We offer two types of materials, tailored to different end-of-life scenarios. Our recyclable bio-composites are engineered to integrate into existing mechanical recycling systems, making them ideal for industrial applications like packaging. On the other hand, our biodegradable blends—particularly those made with PLA or PHA—are suited for compostable or soil-degradable environments. To close the loop, we're also piloting a closed-loop recovery system, allowing us to reprocess scrap and post-consumer items into new, filler-rich regranulates.
8. Your collaboration with Plastika Kritis and Papoutsanis indicates industrial scalability. What adaptations were needed to move from lab-scale to mass production?
Scaling up meant solving for consistency and compliance. We first had to fine-tune particle size and drying processes to match industrial compounding needs. For plastic production, we modified screw designs and compounding parameters—from torque to L/D ratios—to accommodate fibre-filled formulations. In cosmetics, we aligned with standards like ISO 16128 and ISO 22716 to ensure safe and compliant ingredient production. We also secured high-volume feedstock partnerships with chain cafés and office spaces, building a reliable supply chain to support large-scale manufacturing.

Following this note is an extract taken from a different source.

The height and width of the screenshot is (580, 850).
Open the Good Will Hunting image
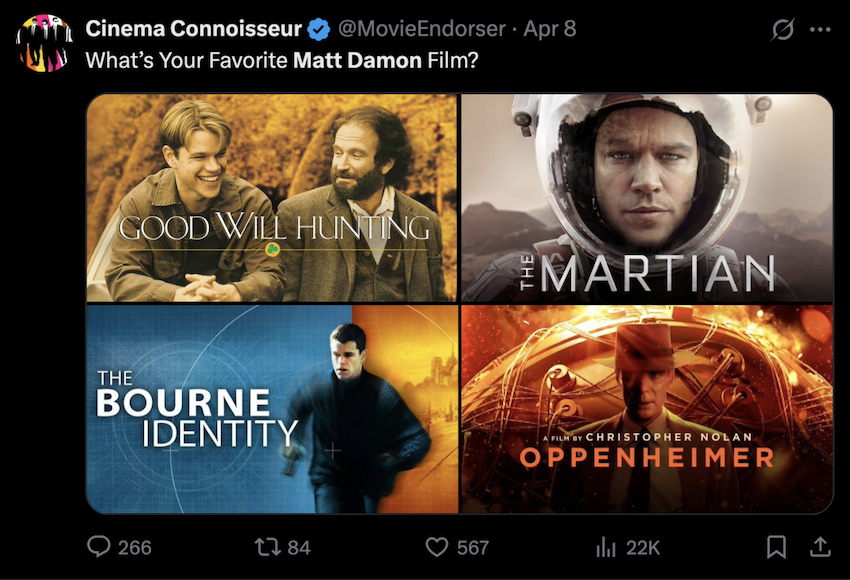click(272, 198)

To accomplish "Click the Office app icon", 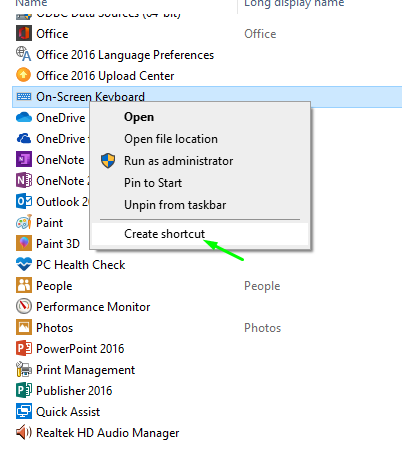I will click(x=24, y=34).
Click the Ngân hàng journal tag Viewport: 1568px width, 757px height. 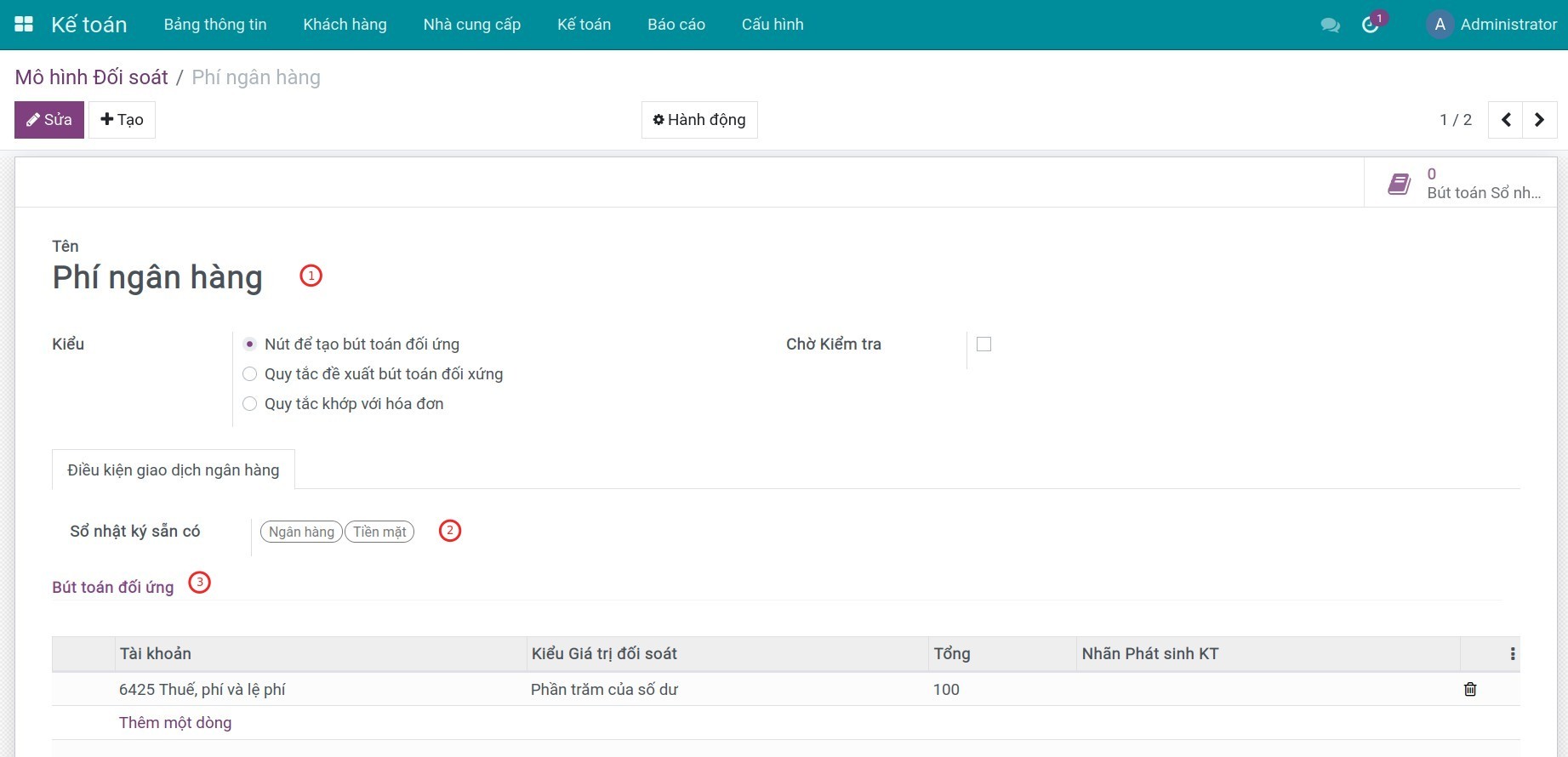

9. Has your experience with cosmetic-grade extraction informed the development of your bioplastics—perhaps in terms of filtration, purification, or residual value?
Absolutely—the crossover between cosmetics and materials has been invaluable. Our multi-stage filtration and solvent residue recovery protocols, originally developed for skincare, now ensure our plastic fillers are clean, dry, and free of residual oils. We also repurpose extract residues—known internally as “cake”—into valuable fibre fillers. Cosmetic analytical tools like GC-MS and UV-Vis polyphenol quantification further allow us to grade batches precisely, deciding whether they’re suited for cosmetic or material-grade applications.
10. What other agro-industrial residues do you see potential in, and how might your process be adapted to accommodate them?
Our roadmap includes a diverse range of residues. Brewer’s spent grain (BSG), for example, is high in lignocellulose and protein, making it ideal for bioplastics or even nutraceuticals. Wine pomace, rich in polyphenols, can be transformed into antioxidant extracts or compostable packaging. Meanwhile, citrus peel waste, brimming with terpenes and essential oils, holds promise for skincare and fragrance applications. Each feedstock comes with its quirks, so we adapt by tweaking solvent polarity, pH, and drying protocols to suit their unique chemical profiles.